■ Extrait du texte ■

##############################

Durchgangslager 121 Pruszkow.



          Les passagers des trains se déplaçant sur la voie ferrée reliant Varsovie et Skierniewice peuvent apercevoir, entre les stations Piastow et Pruszkow situées dans les faubourgs de Varsovie, une enceinte en béton longue de près de 2 kilomètres, avec une lourde porte de fer. Juste derrière cette enceinte se dresse une tourelle en briques délabrée avec des fentes pour le tir, au dessous de laquelle il y a cette inscription : „Varsovie est passée par ici entre le 06.08. et 10.10.1944. Durchgangslager 121 Pruszkow". Avant la guerre, le lieu était occupé par l’Entreprise de Maintenance du matériel roulant, fondée il y a plus d’un siècle. Après l’envahissement de la Pologne par l’occupant en 1939, les Allemands y réparaient également leur matériel roulant.

          Après le déclenchement de l’Insurrection de Varsovie en 1944, les hitlériens y firent installer un camp de transition pour la population de Varsovie et des localités adjacentes comme Anin, Wawer, Zielonka, Kobylka, Tluszcz, Lomianki, Boernerowo, Wlochy et Jelonki. L’emplacement ne fut pas choisi au hasard : la proximité de Varsovie et un bon réseau de transport ferroviaire ont permis aux Allemands d’expédier efficacement des lots successifs de prisonniers conformément à leur lieu de destination.

##############################

■ Données enregistrées ■
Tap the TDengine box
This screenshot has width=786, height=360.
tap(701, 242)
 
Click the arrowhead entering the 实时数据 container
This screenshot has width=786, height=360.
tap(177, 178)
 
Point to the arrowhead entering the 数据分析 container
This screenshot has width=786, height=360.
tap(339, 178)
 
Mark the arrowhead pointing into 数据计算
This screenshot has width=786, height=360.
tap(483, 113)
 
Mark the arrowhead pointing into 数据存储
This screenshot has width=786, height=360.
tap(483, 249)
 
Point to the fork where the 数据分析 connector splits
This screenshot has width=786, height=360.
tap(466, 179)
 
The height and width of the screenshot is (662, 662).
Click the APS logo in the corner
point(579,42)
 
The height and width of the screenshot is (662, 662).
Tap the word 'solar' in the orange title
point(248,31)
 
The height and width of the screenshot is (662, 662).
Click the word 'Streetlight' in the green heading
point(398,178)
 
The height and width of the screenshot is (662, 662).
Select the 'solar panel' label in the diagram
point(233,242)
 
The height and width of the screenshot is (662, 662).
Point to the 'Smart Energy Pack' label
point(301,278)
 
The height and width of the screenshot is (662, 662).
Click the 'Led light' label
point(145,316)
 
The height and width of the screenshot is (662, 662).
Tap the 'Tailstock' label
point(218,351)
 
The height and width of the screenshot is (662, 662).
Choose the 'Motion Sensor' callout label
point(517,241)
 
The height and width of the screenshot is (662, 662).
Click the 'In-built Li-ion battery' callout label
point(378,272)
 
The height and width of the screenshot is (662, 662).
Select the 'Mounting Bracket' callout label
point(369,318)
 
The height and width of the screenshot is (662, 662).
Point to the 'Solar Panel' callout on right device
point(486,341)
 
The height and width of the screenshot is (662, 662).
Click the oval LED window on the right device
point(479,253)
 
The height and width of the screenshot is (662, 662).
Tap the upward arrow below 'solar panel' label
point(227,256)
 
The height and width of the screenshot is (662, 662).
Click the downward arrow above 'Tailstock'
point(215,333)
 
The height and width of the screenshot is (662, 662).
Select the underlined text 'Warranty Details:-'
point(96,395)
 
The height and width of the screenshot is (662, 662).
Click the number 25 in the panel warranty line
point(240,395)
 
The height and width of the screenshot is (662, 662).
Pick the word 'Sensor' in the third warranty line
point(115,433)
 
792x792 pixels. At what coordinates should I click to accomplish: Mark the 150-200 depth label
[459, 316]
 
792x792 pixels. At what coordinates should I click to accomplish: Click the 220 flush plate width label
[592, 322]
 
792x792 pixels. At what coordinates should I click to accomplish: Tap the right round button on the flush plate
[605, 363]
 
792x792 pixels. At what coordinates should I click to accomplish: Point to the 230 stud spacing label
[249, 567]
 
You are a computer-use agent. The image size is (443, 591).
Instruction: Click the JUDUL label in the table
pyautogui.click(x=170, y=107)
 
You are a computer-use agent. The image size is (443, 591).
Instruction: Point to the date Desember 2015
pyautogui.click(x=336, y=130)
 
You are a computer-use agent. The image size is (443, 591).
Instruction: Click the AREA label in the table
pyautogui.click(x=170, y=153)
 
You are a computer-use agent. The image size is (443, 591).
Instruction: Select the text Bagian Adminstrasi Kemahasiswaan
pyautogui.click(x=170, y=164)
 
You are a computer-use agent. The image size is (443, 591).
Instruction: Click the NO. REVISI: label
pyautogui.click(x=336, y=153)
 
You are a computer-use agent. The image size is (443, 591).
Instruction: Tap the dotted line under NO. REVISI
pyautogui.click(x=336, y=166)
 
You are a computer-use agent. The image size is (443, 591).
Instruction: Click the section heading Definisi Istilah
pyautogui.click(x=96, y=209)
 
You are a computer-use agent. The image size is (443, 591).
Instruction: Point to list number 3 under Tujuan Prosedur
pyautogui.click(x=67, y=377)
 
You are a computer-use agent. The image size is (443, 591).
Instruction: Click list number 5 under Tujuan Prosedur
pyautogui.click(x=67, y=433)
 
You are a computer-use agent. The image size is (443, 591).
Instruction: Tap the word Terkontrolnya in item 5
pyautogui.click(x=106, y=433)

##############################

■ Consignes ■
1. Selon le texte sur le camp de transit de Pruszkow, quelle entreprise occupait le site avant la guerre ?
2. Rédigez, s'il vous plaît, la suite du texte sur le camp de transit de Pruszkow, en commençant après sa dernière phrase.

■ Réponses par consigne ■
1. L'Entreprise de Maintenance du matériel roulant, fondée il y a plus d'un siècle.

2.
          C’était déjà en 1939 que ce site industriel fut utilisé pour la première fois en tant que camp de transition. D’après les informations disponibles sur ce sujet et grâce aux témoignages de l’un des rares survivants l’on a pu confirmer que, vers la fin de septembre 1939, l’entreprise fut utilisée comme lieu de détention des officiers et des aspirants de l’Armée Polonaise, internés en tant qu’otages lors du siège de Varsovie.

          Les témoignages du traitement inhumain de ces hommes ont été mis par écrit par l’un des prisonniers, Commissaire Général des Scouts de Pologne, Andrzej Fersten. Dans leur majorité, les prisonniers du camp furent plus tard assassinés par les hitlériens ou décédèrent dans diverses circonstances.

          En 1944, le camp de transition Durchgangslager 121 Pruszkow a fonctionné pendant la période du 6 août jusqu’au 10 novembre 1944. Les habitants des différents quartiers de Varsovie tombant progressivement dans les mains de l’occupant furent, de force, acheminés à pied au camp. D’autres groupes de la population étaient transportés dans des wagons à marchandises. Les prisonniers furent contraints de vivre dans des conditions extrêmement précaires dans les ateliers de production, privés de tout soin et aide.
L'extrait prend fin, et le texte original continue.